Across the entries below, how many lines include "date"? Give the number and nothing else.
*** Block opens ***
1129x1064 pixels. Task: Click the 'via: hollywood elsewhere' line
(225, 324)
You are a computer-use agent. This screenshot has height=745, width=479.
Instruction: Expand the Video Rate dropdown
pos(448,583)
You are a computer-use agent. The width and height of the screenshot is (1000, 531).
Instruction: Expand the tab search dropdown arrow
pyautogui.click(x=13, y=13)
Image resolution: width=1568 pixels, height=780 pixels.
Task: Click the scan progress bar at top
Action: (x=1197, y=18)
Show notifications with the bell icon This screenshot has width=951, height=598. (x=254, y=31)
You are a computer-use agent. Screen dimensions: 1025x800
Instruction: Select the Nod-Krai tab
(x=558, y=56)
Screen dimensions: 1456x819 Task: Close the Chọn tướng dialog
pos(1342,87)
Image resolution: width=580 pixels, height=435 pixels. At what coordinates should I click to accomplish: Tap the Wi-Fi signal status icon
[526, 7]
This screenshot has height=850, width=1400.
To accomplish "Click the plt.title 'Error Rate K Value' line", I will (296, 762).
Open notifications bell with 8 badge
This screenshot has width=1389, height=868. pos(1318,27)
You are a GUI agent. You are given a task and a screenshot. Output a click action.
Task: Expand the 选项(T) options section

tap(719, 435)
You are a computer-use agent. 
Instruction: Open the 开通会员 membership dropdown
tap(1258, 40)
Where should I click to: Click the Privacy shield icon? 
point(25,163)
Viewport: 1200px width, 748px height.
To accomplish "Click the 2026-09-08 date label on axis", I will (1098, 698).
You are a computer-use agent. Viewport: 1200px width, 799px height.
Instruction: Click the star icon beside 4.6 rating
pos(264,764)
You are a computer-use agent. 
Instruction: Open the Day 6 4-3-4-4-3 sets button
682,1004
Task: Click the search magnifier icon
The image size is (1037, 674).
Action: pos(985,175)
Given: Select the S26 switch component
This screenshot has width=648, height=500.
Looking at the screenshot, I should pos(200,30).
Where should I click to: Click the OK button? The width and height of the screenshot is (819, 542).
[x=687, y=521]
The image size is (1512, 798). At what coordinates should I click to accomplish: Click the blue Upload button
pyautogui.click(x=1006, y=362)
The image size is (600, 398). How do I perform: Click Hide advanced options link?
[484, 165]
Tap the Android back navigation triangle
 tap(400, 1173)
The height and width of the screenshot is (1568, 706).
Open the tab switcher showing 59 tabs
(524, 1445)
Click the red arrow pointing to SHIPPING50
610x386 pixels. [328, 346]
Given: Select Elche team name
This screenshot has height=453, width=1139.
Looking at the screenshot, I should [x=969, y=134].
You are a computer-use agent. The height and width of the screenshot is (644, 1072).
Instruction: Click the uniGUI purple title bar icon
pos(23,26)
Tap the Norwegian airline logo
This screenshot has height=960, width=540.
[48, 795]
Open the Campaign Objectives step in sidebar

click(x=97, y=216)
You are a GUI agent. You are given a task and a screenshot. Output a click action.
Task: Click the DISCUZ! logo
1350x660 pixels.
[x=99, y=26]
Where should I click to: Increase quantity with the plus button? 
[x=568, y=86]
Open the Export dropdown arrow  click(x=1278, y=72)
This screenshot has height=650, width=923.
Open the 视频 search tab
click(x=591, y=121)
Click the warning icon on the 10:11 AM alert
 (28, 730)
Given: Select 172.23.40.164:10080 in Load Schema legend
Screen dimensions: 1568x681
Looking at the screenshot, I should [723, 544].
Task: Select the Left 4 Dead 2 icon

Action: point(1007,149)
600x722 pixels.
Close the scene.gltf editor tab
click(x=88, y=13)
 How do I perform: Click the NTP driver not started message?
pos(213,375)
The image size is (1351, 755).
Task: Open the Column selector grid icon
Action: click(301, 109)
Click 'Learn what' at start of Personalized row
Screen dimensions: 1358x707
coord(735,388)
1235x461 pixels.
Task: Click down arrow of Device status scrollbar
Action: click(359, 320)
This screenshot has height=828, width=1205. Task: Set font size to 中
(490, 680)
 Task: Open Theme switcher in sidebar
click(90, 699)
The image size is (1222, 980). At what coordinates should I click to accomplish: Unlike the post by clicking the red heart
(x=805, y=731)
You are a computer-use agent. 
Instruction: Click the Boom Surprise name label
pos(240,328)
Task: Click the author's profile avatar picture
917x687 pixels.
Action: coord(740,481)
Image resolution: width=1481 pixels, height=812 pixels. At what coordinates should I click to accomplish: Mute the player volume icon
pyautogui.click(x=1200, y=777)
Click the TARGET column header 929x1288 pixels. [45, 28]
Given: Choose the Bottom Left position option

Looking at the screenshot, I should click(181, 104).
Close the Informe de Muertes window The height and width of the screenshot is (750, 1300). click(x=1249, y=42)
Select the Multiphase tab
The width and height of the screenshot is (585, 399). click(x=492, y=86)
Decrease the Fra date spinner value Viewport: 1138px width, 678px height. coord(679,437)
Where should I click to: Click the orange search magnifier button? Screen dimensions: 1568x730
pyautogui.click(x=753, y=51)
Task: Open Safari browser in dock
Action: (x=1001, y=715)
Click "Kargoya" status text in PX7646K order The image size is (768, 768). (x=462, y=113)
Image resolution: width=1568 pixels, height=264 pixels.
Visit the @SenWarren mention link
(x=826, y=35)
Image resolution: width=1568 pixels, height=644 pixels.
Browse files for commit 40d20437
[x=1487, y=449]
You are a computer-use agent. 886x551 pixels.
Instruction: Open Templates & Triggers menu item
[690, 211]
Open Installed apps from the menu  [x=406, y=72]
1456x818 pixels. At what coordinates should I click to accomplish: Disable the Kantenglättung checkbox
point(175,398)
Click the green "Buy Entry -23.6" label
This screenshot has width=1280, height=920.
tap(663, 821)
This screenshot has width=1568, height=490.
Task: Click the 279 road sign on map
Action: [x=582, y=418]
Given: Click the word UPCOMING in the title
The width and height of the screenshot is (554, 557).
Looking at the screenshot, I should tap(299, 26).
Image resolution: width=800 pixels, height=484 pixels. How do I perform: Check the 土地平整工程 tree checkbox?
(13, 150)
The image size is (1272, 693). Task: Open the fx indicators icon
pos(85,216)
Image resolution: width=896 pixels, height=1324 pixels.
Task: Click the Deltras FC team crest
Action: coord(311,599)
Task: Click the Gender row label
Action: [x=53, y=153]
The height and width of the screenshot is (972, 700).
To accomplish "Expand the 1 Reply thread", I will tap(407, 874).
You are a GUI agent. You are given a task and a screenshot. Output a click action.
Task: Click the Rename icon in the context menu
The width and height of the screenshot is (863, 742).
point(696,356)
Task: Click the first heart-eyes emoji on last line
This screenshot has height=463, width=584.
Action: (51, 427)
*** Block closes ***
## WRITTEN RESPONSE
2